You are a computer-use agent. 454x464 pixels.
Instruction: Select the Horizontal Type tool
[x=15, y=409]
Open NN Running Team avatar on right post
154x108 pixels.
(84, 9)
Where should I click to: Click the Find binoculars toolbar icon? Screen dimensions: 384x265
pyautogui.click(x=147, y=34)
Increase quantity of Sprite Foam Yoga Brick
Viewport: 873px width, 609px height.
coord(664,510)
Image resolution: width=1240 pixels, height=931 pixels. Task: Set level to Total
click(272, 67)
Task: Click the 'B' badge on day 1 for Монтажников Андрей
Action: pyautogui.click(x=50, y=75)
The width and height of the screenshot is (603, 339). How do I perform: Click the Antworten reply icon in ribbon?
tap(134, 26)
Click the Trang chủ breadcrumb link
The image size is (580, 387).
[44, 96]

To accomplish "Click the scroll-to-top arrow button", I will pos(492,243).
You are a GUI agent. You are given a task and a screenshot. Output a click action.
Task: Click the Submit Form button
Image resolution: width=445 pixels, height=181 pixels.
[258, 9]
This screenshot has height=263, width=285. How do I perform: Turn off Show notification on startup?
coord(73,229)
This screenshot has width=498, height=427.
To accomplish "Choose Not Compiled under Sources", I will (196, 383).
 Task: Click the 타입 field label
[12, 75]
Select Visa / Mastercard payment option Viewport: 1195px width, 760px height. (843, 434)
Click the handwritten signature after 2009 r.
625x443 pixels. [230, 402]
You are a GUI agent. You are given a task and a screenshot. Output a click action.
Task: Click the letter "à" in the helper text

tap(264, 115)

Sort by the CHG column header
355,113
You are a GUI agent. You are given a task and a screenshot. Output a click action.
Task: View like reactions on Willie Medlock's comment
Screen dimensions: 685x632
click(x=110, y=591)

**YOUR INSTRUCTIONS**:
Give an exact repetition of all the material.

**RESULT OF THIS TASK**:
You are a computer-use agent. 454x464 pixels.
Instruction: Select the Horizontal Type tool
[x=15, y=409]
Open NN Running Team avatar on right post
154x108 pixels.
(84, 9)
Where should I click to: Click the Find binoculars toolbar icon? Screen dimensions: 384x265
pyautogui.click(x=147, y=34)
Increase quantity of Sprite Foam Yoga Brick
Viewport: 873px width, 609px height.
coord(664,510)
Image resolution: width=1240 pixels, height=931 pixels. Task: Set level to Total
click(272, 67)
Task: Click the 'B' badge on day 1 for Монтажников Андрей
Action: pyautogui.click(x=50, y=75)
The width and height of the screenshot is (603, 339). How do I perform: Click the Antworten reply icon in ribbon?
tap(134, 26)
Click the Trang chủ breadcrumb link
The image size is (580, 387).
[44, 96]

To accomplish "Click the scroll-to-top arrow button", I will pos(492,243).
You are a GUI agent. You are given a task and a screenshot. Output a click action.
Task: Click the Submit Form button
Image resolution: width=445 pixels, height=181 pixels.
[258, 9]
This screenshot has height=263, width=285. How do I perform: Turn off Show notification on startup?
coord(73,229)
This screenshot has width=498, height=427.
To accomplish "Choose Not Compiled under Sources", I will (196, 383).
 Task: Click the 타입 field label
[12, 75]
Select Visa / Mastercard payment option Viewport: 1195px width, 760px height. (843, 434)
Click the handwritten signature after 2009 r.
625x443 pixels. [230, 402]
You are a GUI agent. You are given a task and a screenshot. Output a click action.
Task: Click the letter "à" in the helper text

tap(264, 115)

Sort by the CHG column header
355,113
You are a GUI agent. You are given a task and a screenshot. Output a click action.
Task: View like reactions on Willie Medlock's comment
Screen dimensions: 685x632
click(x=110, y=591)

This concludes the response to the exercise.